Alors que ce n’est en fait qu’une resucée des thrillers faciles, basés sur le qui est réellement qui ? et à qui se fier ? Avec de la poudre de perlimpinpin temporelle pour tenter de rendre moins indigeste le pesant gâteau. L’idée qu’il puisse y avoir une authentique dimension psychologique ne me traverse même pas l’esprit. C’est juste de la frime.
Moi, je ne marche pas.
Si cela vous intéresse, voir ici plusieurs critiques de films qui traitent de ce sujet. Vous trouverez aussi un rapport sur l’Histoire de la science-fiction (2018) Le voyage dans le temps (time travel), un épisode télé que l’on doit à James Cameron.

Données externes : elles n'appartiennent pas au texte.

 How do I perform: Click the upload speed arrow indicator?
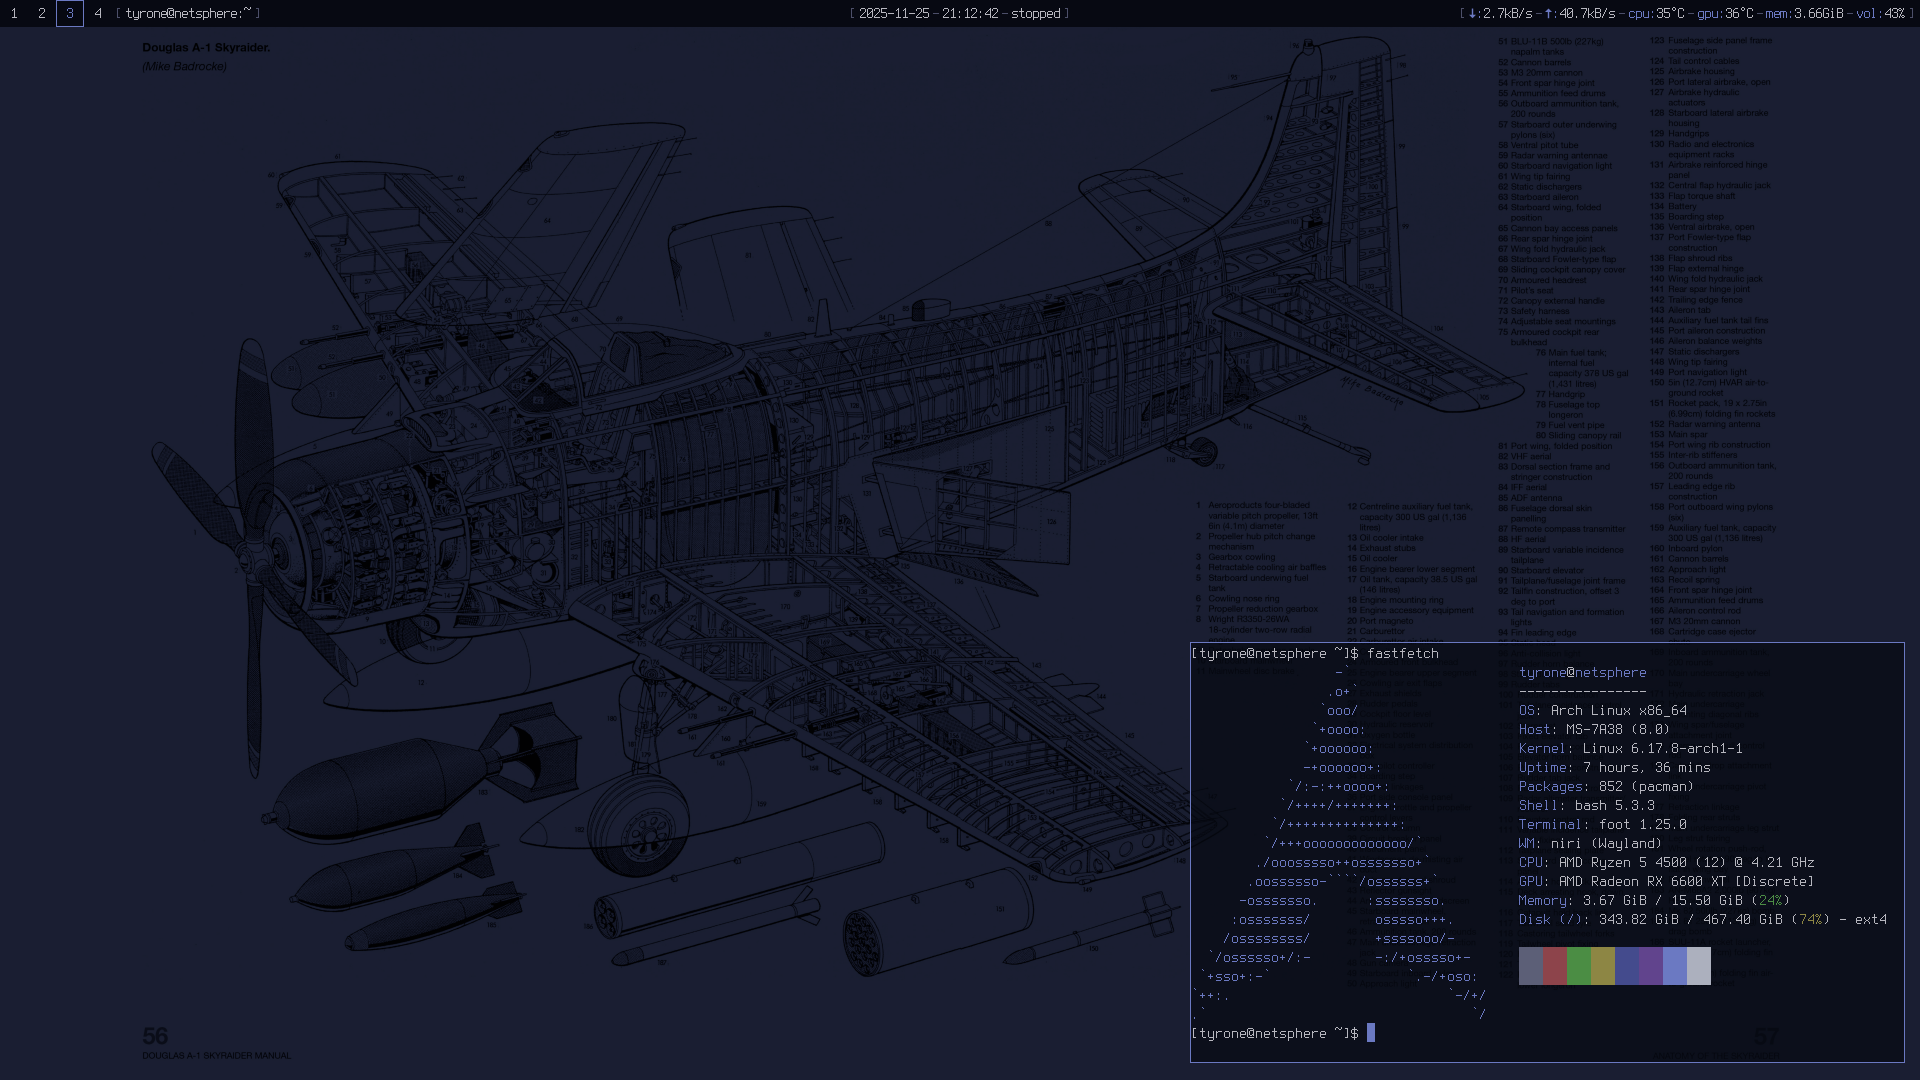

- (*) les poupées russes pseudoscopiques et polysexuées : c’est vraiment un truc d’initié ça.
- – Les poupées russes on connaît. C’est une série de figurines creuses analogues qui se contiennent l’une l’autre, de la plus grosse à la plus petite. Cela a aussi à voir avec la théorie préformiste, où les êtres d’une même lignée sont supposés emboîtés les uns dans l’autre jusqu’à l’infiniment petit. Manquerait plus que de parachuter une bombe pareille dans des temps différents !
- – La pseudoscopie, c’est une impression très bizarre de ce qui est dedans est en dehors, que l’on n’éprouve qu’en regardant des images non mises dans le bon ordre droit gauche, avec un stéréoscope. Impossible à décrire par les mots, il faut l’éprouver. Et donc avec les poupées russes pseudoscopiques, on ne sait plus très bien qui contient l’autre, qui précède l’autre, puisqu’on peut ressentir le dedans comme étant en dehors.
- – Polysexuées ? Je pense que je n’ai pas à faire un dessin.
Qui sait, j’ai peut-être trouvé là, une super machine à sillonner la courbure espace-temps.